Ana told me that she knew someone who lived in Valladolid and was a French Auxiliar just as she was. The tentative plan was to meet up with him, have him show us around on Saturday, then Sunday we would go to Segovia for the day with the other Erasmus from the university and then find a bus back to Soria. It sounded like a lot but I was down, however, the only thing lacking was a place to stay. It was Ana’s idea to look on couch-surfing because we were only going to be there for one day. She ended up messaging at least five different people asking if they were available that weekend to host us. Only three responded, but two said they weren’t going to be there that weekend and the other one gave us the green light!
Our host was a 30-year-old man named Alfonso who spoke three languages and has been to 30 countries by the time he was 30. He graciously invited us to come with him and his friends to an African exhibition at the University.
Of course, we said yes, also because there was food and we were starving from being on the four-hour bus ride to Valladolid. We ended up arriving late to his apartment late because we cut through a park in the city that had peacocks, swans, and other birds. The park was massive and I had never seen a peacock in real life before, so we took our time watching the birds. The best part about the park was that the birds were able to roam free. The smaller birds had cages, but the peacocks and the swans were able to walk around with other people. This was something I’ve never seen before but everyone seemed to respect them and took pictures of them from a reasonable distance. There was one crazy lady in the park who fed the peacocks a loaf a bread.
After staring at the birds, we finally found Alfonso’s apartment, set our stuff down, then left with him to the University.
One of my favorite things about Alfonso was that he was a history buff and was telling us about the significance of each building we passed. When we got the University there was a small intermission, so everyone was eating. The event was put on the university medical students. It had started at 1 pm and went until about 6 pm. There was live music from different parts of Africa that included traditional dances as well as presentations.
We all ended up getting along together and went to cafe after. What bonded us all was our love for music festivals and while we were drinking one of them even bought a ticket to a music festival. Shortly after, Ana and I had to leave to meet up with her other French friend, as he was going to show us around and take us for something to eat.
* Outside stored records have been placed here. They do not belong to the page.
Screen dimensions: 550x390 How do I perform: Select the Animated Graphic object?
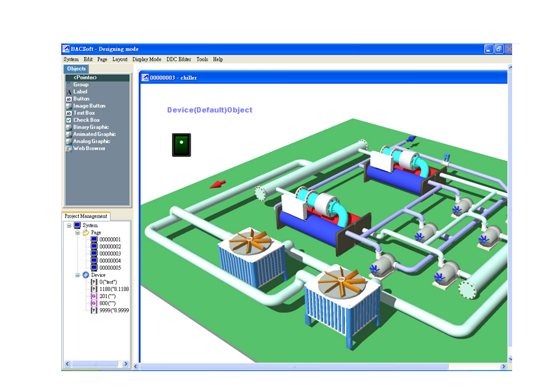click(94, 134)
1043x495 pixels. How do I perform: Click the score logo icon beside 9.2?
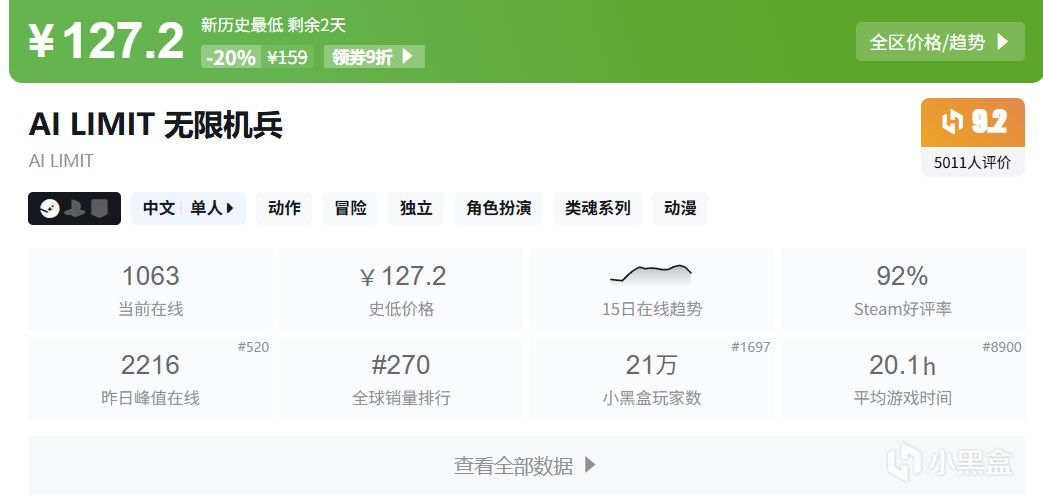click(952, 122)
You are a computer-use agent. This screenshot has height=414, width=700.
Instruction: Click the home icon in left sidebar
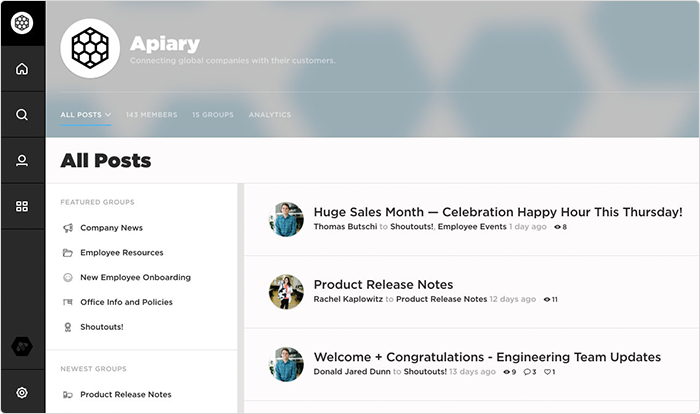point(22,69)
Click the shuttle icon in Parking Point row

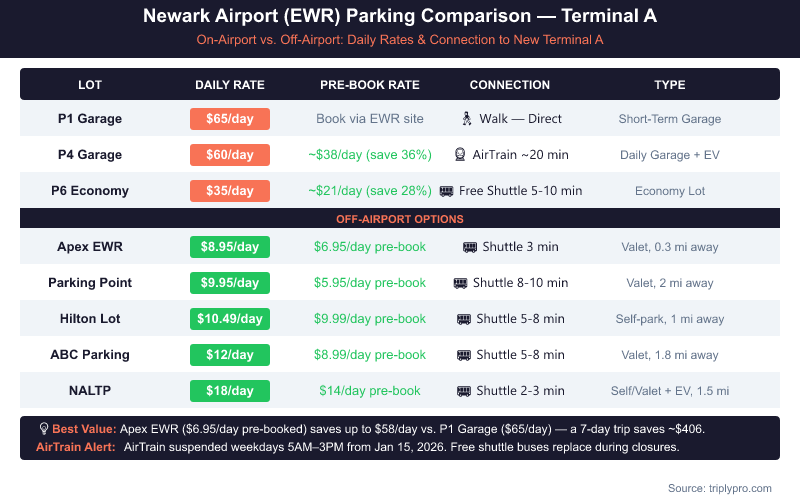tap(460, 283)
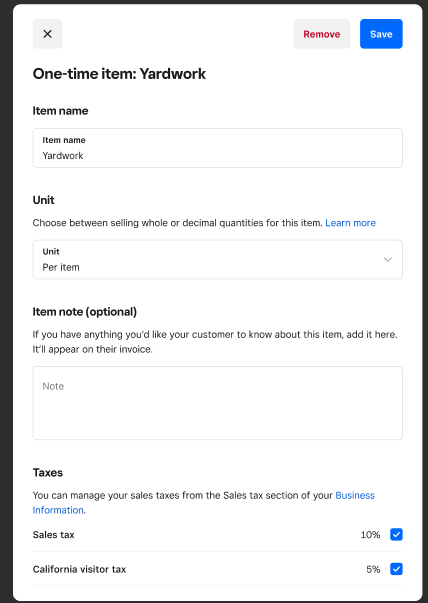The width and height of the screenshot is (428, 603).
Task: Click the 5% visitor tax rate
Action: coord(373,569)
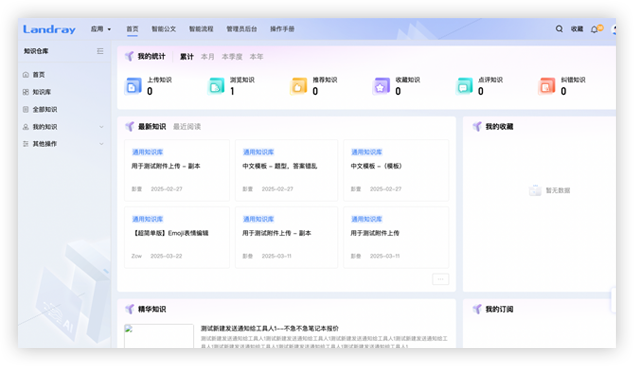Click the 收藏 link in header
This screenshot has height=366, width=634.
point(577,29)
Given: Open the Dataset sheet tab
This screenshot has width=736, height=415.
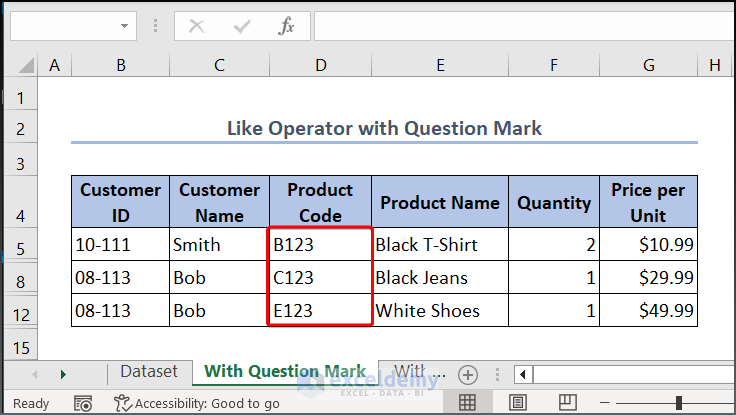Looking at the screenshot, I should (149, 372).
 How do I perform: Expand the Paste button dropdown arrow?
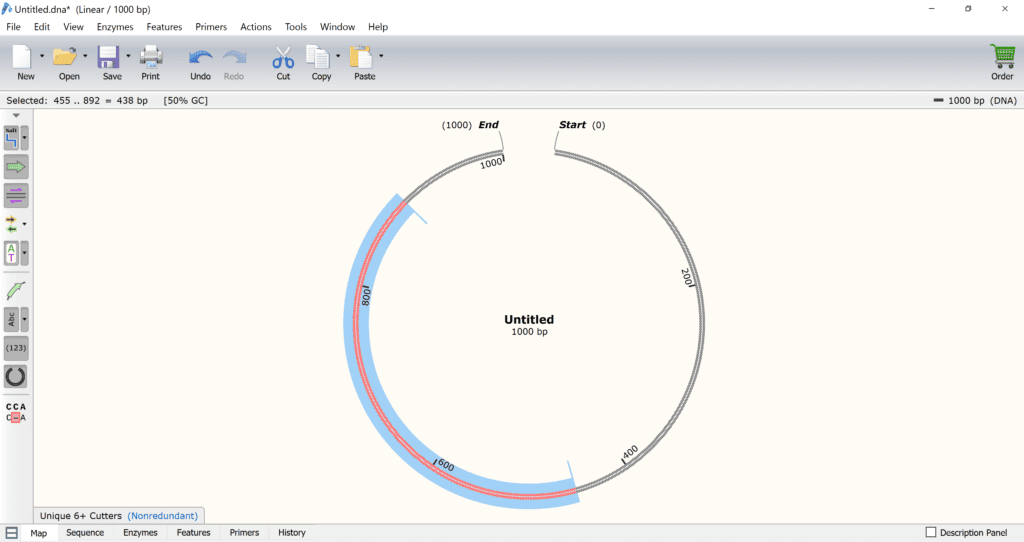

He was so kind, I can’t spell his name because I have no idea where to even begin; but he was from a southern part of France and did his exchange in Valladolid, which is why he came back to teach. He showed us around the cathedral, which was never finished because at the time the war between Spain and Belgium started and the money had to be spent to Madrid in order to fund it. He had to go home “early” because he was going to Segovia early the next day. We then met up with Alfonso and his friends at a random bar. We were the only ones there so we were able to play whatever type of music we wanted. On top of that, the bartender liked us and she kept giving us free shots. There was an after party from the African showcase earlier that day and all of the students were there. We only stayed for a bit but still had a great time with all of these random students.
The following day Alfonso made us breakfast and took us on a short tour of his city before meeting up with his other friend, Alex.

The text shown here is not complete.